■ Exercise instructions ■
Check each line of the entries below for the word "agent", then report how many have it, with no other words.

[Collection entries]
*** Block opens ***

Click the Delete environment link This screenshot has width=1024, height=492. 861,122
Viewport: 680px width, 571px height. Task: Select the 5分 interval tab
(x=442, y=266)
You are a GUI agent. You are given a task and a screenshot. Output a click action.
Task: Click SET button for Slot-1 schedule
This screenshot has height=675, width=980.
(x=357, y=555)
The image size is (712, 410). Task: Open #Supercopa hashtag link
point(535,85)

*** Block closes ***
*** Block opens ***

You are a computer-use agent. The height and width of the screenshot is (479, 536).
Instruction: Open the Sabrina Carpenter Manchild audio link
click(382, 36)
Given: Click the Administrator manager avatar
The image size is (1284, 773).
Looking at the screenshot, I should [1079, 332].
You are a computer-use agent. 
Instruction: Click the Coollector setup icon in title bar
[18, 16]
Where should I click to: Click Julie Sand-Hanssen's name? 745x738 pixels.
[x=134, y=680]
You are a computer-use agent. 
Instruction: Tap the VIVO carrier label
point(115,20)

*** Block closes ***

■ Solution for this exercise ■
4